$185 million needed for Northland roads

Published on 24 May 2023

Image showing roading slip after the weather event.

“Even before the storms of the past ten months, bringing Northland’s roads up to a proper standard would have cost more money than all of the region’s councils have,” said Whangārei Mayor Vince Cocurullo.

He is calling on Central Government to properly fund Northland’s transport network after “years of neglect by successive governments”.

In New Zealand, local road networks are funded partly through Council rates, with a contribution by Waka Kotahi.

“The situation is now dire. Before Cyclone Gabrielle we had an average of one slip for every kilometre on our most important roads.

“This was before we had the Brynderwyns close. It was before the problems with heavy traffic and slips and dropouts on the detour routes made Northland a separate island of New Zealand for weeks, costing our communities a minimum of a million dollars a day.

“We estimate that just bringing the District up to the standard it was in June last year will cost $185M.”

• Data extract:

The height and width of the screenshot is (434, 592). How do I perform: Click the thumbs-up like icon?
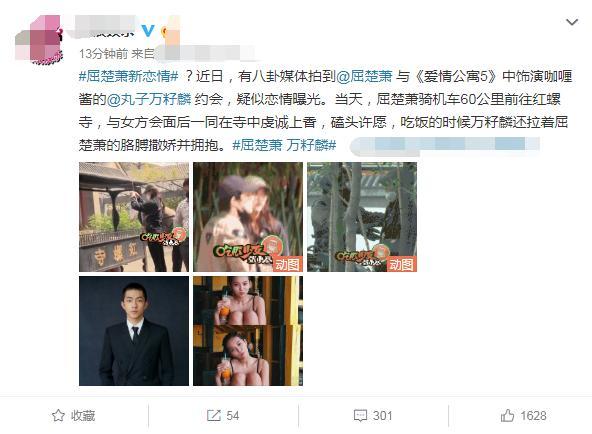point(507,416)
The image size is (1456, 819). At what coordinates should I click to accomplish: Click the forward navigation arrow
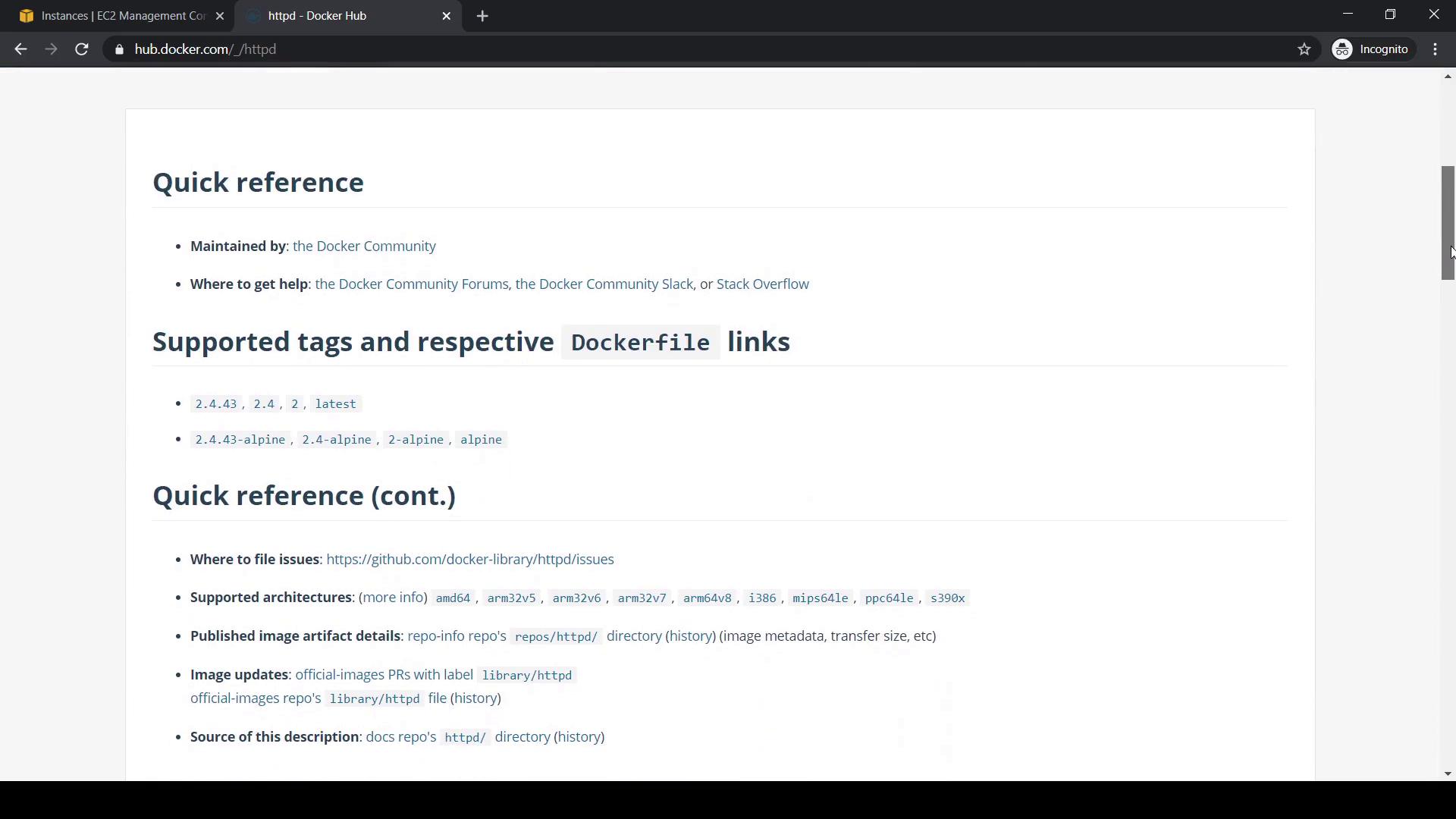pos(51,49)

• Problems and tasks:
[1] Answer these from the Northland roads article:
(a) On what date was it published?
(b) How are local road networks funded in New Zealand?
(c) Before Cyclone Gabrielle, how many slips were there on average on the most important roads?
[2] Write the next part of the Northland roads article, picking up right after its final sentence.

• Responses for each task:
[1]
(a) 24 May 2023.
(b) Partly through Council rates, with a contribution by Waka Kotahi.
(c) An average of one slip for every kilometre.

[2]
In normal times, Central government pays 53% of the repair costs of local roads and requires us to contribute the remaining 47%. Following extreme events, Government can boost its percentage to 93% for urgent response work for a set period. With the damage in the region so severe Government has announced in the Budget that it is extending the 93% past June this year.

“This is enormously helpful, although the reality is that when the cost of the work is this enormous our council doesn’t have anywhere near enough money to pay our share, especially when our contribution goes back up to 47%.

He was speaking in his capacity as Chair of the Northland Mayoral Forum. This group includes the Mayors of each of the three District Councils, the Chair of the Regional Council, and the Chief Executives of each.

It is a high-powered group whose transportation services are run by the Northland Transportation Alliance (NTA), an entity that combined the roading departments of each former Council into one organisation in June 2016. The aim was to better coordinate work and use resources more efficiently to improve the transportation network across the region.

When Treasury representatives were planning to meet last week with the Mayoral Forum in Kaikohe, the NTA analysed the state of the roads in Northland before the rain events began, the costs of repairs then and the cost now and prepared a report spelling out the situation in Northland. While the meeting was cancelled, ironically because of bad weather, the report is a matter of public record and available on Council websites.

Major rainfall events in 2022 - 2023

The rainfall in the past 10 months has been higher than ever recorded in a similar period in Northland.

In the 10 months since July 2022 the Northland roading network has suffered approximately $75M of damage from at least ten significant weather events.

  • July 2022 (2 extreme rainfall events)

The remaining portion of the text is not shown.